4.5 Integral promotions
An rvalue of type bool can be converted to an rvalue of type int, with false becoming zero and true
becoming one.

to Cocalus:

Isn't the 2's complement just a binary not followed by +1 ?
Quote:Original post by Eriond
Will 2 >= 1 always evaluate to 1 and not some other number like 51?


Yes. In C++ any non-zero value when intepreted as a boolean expression becomes "true" which basically is "1".
Quote:Original post by Dmytry
BTW :
"
Why does the following code segment display
"x does not equal 0.01, y equals 0.05"?
float x = 0.01;
float y = 0.05;
if (x != 0.01) cout << "x does not equal 0.01, ";
if (y == 0.05) cout << "y equals 0.05";
"

probably there should be 0.5 , not 0.05
0.05 can't be exactly represented by float nor double. When comparing, IIRC on x68 float is converted to double. IIRC by standard, it's double must be converted to float, but i'm not 100% sure.


I tried the 0.05 version, the test fails.

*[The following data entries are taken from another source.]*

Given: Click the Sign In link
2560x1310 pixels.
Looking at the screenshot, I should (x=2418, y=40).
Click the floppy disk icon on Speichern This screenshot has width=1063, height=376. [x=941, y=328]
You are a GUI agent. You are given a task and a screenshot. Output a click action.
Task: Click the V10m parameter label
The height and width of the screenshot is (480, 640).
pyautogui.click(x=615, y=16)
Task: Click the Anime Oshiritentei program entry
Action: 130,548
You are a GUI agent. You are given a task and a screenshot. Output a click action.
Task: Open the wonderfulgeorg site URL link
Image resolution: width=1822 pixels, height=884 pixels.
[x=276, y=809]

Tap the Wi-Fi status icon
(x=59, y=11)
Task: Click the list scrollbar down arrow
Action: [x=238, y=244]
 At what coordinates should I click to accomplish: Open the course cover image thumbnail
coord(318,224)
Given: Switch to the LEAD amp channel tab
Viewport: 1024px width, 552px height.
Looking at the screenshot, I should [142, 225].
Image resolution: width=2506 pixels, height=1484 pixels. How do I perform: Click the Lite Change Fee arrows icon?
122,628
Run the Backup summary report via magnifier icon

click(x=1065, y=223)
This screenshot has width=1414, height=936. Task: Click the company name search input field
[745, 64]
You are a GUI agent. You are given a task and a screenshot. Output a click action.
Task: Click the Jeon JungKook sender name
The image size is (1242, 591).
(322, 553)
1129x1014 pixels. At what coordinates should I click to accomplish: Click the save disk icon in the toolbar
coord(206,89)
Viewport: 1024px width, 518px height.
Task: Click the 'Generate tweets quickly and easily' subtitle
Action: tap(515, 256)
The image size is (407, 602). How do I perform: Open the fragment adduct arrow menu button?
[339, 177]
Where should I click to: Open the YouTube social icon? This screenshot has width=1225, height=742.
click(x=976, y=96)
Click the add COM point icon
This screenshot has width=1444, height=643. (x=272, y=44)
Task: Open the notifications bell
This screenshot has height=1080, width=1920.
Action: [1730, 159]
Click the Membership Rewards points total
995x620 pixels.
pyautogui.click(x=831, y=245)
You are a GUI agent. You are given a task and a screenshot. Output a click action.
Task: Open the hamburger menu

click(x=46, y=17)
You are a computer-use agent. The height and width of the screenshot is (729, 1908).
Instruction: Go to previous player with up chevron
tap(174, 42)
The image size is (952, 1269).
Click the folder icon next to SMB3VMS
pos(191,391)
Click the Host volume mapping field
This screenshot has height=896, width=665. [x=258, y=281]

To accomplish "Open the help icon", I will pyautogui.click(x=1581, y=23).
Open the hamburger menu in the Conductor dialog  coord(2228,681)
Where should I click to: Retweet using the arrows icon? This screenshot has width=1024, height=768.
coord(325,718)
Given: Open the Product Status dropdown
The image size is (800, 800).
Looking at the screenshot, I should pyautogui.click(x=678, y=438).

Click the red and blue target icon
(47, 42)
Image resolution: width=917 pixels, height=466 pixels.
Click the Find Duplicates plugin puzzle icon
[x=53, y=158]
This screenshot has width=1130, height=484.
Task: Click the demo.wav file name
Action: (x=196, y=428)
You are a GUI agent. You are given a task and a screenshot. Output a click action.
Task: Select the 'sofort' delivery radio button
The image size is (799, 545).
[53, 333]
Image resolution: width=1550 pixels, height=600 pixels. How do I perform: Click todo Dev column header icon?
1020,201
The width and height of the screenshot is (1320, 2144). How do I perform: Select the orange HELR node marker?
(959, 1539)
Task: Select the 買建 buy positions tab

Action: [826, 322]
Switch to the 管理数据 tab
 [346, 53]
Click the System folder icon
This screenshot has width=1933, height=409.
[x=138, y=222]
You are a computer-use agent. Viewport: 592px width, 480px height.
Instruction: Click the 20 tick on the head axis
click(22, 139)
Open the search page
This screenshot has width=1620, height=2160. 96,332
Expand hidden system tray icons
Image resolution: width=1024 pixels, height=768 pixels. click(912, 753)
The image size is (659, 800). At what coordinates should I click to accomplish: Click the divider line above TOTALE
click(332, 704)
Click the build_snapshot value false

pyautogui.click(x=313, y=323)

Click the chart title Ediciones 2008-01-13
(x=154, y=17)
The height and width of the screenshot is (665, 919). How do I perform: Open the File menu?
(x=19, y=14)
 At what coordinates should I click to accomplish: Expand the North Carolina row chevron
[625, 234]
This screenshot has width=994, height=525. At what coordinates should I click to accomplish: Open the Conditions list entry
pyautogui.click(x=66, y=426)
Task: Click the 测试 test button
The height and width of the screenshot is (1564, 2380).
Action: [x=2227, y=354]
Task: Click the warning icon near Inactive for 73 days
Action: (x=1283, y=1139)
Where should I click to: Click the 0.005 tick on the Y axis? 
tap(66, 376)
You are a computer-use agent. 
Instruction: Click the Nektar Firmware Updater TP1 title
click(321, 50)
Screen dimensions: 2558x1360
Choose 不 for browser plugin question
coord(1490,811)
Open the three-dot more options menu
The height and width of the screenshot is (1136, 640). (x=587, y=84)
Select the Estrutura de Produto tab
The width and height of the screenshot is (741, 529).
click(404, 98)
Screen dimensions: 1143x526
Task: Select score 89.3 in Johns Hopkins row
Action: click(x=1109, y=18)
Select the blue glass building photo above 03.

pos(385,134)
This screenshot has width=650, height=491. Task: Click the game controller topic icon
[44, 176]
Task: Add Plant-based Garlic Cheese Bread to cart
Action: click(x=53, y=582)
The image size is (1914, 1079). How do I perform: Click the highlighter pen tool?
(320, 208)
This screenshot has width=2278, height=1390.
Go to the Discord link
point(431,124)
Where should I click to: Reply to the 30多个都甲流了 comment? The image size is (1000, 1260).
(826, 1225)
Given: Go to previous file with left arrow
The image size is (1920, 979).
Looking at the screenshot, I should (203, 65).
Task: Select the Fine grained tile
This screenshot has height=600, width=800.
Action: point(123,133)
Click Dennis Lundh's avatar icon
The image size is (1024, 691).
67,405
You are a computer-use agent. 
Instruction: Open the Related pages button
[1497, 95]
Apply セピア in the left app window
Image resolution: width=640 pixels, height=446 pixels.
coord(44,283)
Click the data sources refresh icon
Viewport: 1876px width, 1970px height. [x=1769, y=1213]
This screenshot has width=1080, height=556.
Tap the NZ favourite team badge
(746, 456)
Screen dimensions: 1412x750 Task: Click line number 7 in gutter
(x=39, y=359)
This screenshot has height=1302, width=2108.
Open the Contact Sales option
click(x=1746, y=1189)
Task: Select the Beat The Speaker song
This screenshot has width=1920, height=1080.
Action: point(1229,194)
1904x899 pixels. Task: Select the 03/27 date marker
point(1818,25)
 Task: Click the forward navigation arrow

For 0.5 it works as Dmytry said.

BTW nice thread, thx for the idea.
Quote:Original post by Eriond
Will 2 >= 1 always evaluate to 1 and not some other number like 51?


Yes
daerid@gmail.com
Oh, come on. If you're going to ask a question like "How well you know your c++?", you should at least post problems specific to C++. All of those problems can happen in any number of languages.

The first two are tied to the design of the CPU (i.e. 2's complement negative integers and IEEE floating point numbers). The last question is simple boolean algebra, and again is not specific to any language (other than the fact that some languages will evaluate from left-to-right and others from right-to-left).

The reason I asked was because a friend said some compilers would use another value, which could make 4 >= 3 >= 2 evaluate to true. Thanks for the answer.
The C++ standard says that true has to be converted to 1, nothing else. If the compiler behaves differently it isn't standard conforming.
Quote:
Post your answers. If you don't know, I'll put up answers in a couple days.


How almost insulting...
Quote:
to Cocalus:

Isn't the 2's complement just a binary not followed by +1 ?


Mybad, 2's complement is inverting all the bits (I think that's called the one's complement) then adding one. I remember concepts well but not names of things.